• _REQUIRED WORK_: From the incident response text, pull out word for word the stretch that opens with the words containing "Although installing a" and closes with "properly use them.".

Although installing a honeypot and honeynet is relatively quick, monitoring and analyzing what is going on requires a considerable effort. You also must make sure that your honeypot is not used to attack someone else. Overall, honeypots can be valuable sources of information, but they also require significant effort to properly use them.

Know the System IRT Is Responsible For

The IRT must know what it is protecting, the location of the boundaries of the systems for which it is responsible, and the functions of different parts of the system. After defining boundaries, the next step is to identify the groups (or people) that can be contacted when the IRT must cross the boundaries. All this is only the start. These steps just define the area of the IRT’s responsibility. The next task is to determine what is “normal” within that area. This is important because the incident is something that is not expected. It is an activity that is not standard. Most of the malware would initiate actions that are not usual for an average user (for example, starts mass mailing or connects to an IRC channel). If the IRT knows what is normal for the given system, it will be easier to spot deviations and start investigating them. This is also known as determining the baseline. Depending on the organization, some of the tasks to determine the baseline can be done by IT or some other department and not the IRT. Irrespective of who is doing it, the IRT must be able to receive and use that information to spot anomalies.

The baseline means different things for different aspects of the overall system. On the highest level, it can consist of the following things:

  • Number of remote users
  • Number of internal users
  • Total consumed network bandwidth, inbound and outbound, at all links (for example, between branch offices, toward the Internet)

• _SUPPLIED DATA_:

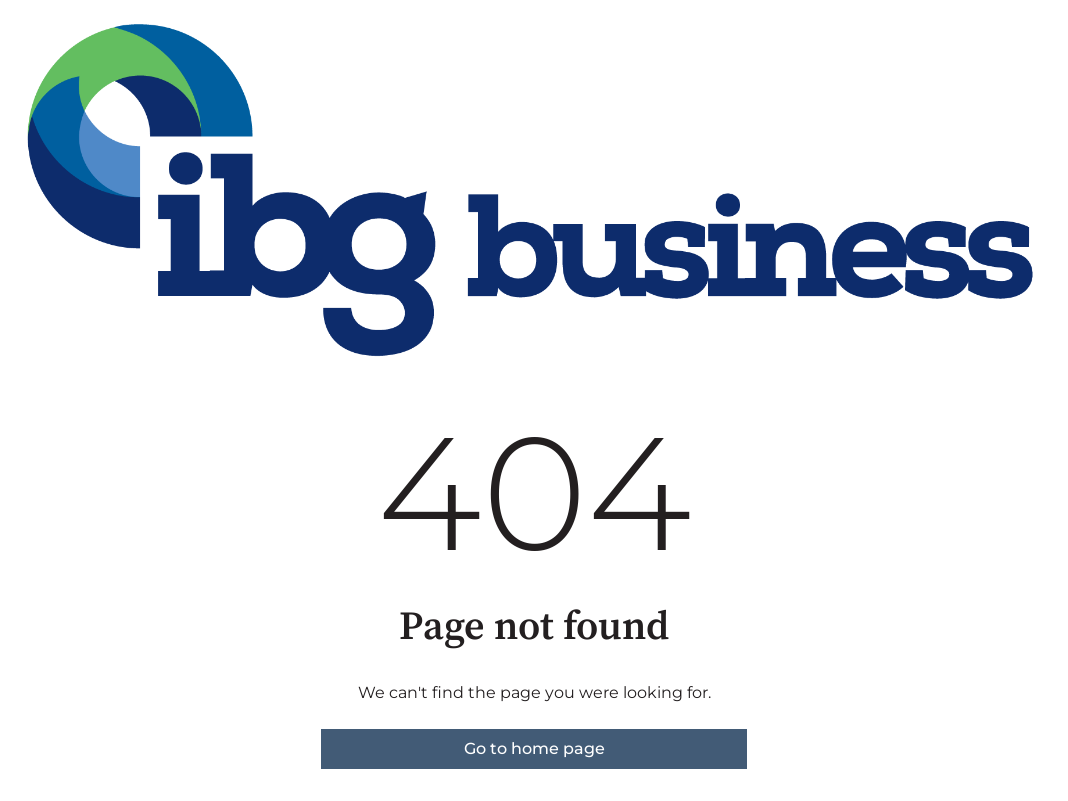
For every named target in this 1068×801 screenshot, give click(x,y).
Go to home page (534, 748)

• _TASK SOLUTION_:
Although installing a honeypot and honeynet is relatively quick, monitoring and analyzing what is going on requires a considerable effort. You also must make sure that your honeypot is not used to attack someone else. Overall, honeypots can be valuable sources of information, but they also require significant effort to properly use them.